志贺氏菌属
志贺氏菌属(Shigella)的细菌(通称痢疾杆菌),是细菌性痢疾的病原菌。临床上能引起痢疾症状的病原生物很多,有志贺氏菌、沙门氏菌、变形杆菌、大肠杆菌等,还有阿米巴原虫、鞭毛虫、以及病毒等均可引起人类痢疾,其中以志贺氏菌引起的细菌性痢疾最为常见。人类对痢疾杆菌有很高的易感性。在幼儿可引起急性中毒性菌痢,死亡率甚高。
一、生物学性状
志贺氏菌属细菌的形态与一般肠道杆菌无明显区别,为革兰氏阴性杆菌,长约2-3μm ,宽0.5-0.7μm 。不形成芽胞,无荚膜,无鞭毛,有菌毛。DNA的G+C 为49-53克分子%(Tm法)。

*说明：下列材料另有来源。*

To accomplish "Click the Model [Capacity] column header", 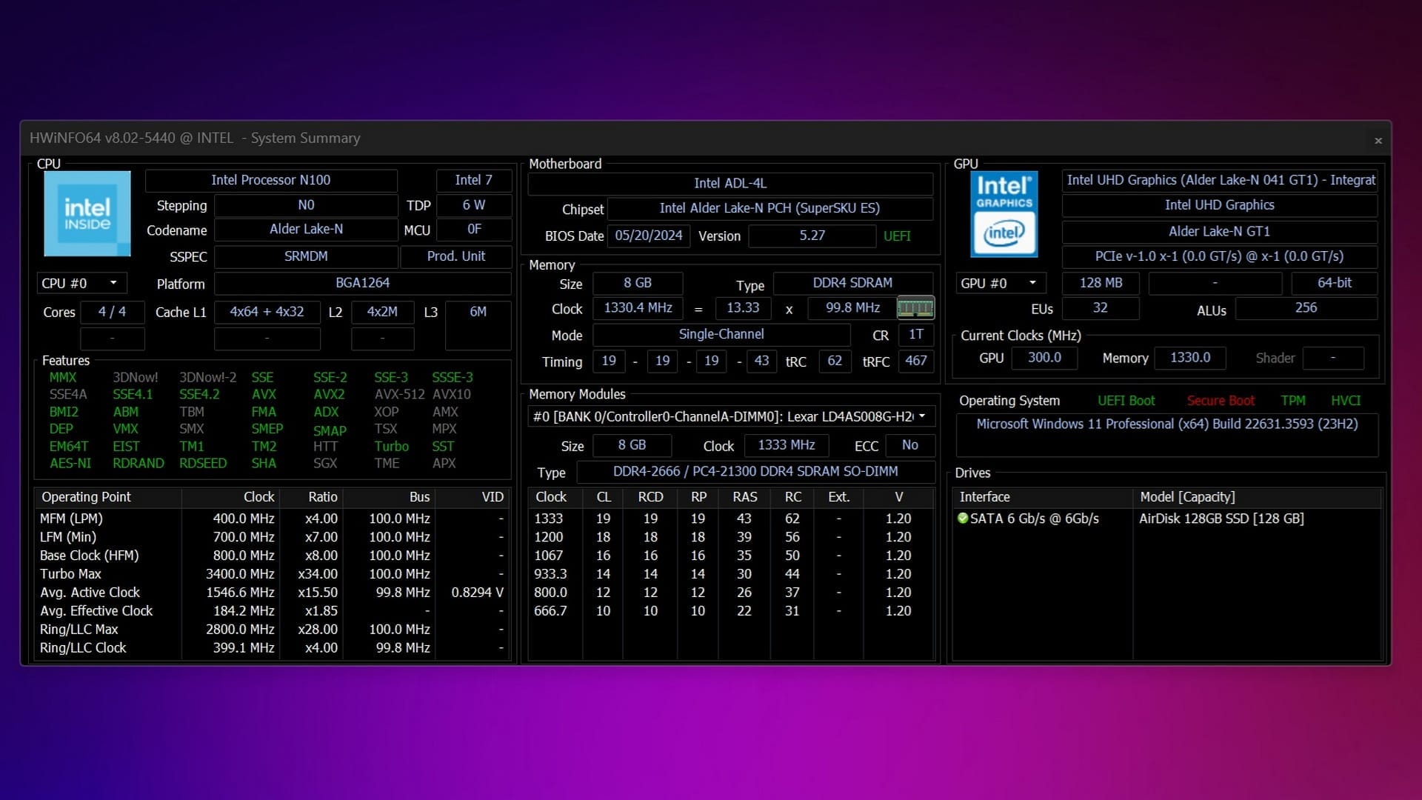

需氧或兼性厌氧。营养要求不高,能在普通培养基上生长,最适温度为37℃,最适pH为6.4-7.8。37℃培养18-24小时后菌落呈圆形、微凸、光滑湿润、无色、半透明、边缘整齐,直径约2nm,宋内氏菌菌落一般较大,较不透明,并常出现扁平的粗糙型菌落。在液体培养基中呈均匀浑浊生长,无菌膜形成。
本菌属都能分解葡萄糖,产酸不产气。大多不发酵乳糖,仅宋内氏菌迟缓发酵乳糖。靛基质产生不定,甲基红阳性,VP试验阴性,不分解尿素,不产生H
S。根据生化反应可进行初步分类。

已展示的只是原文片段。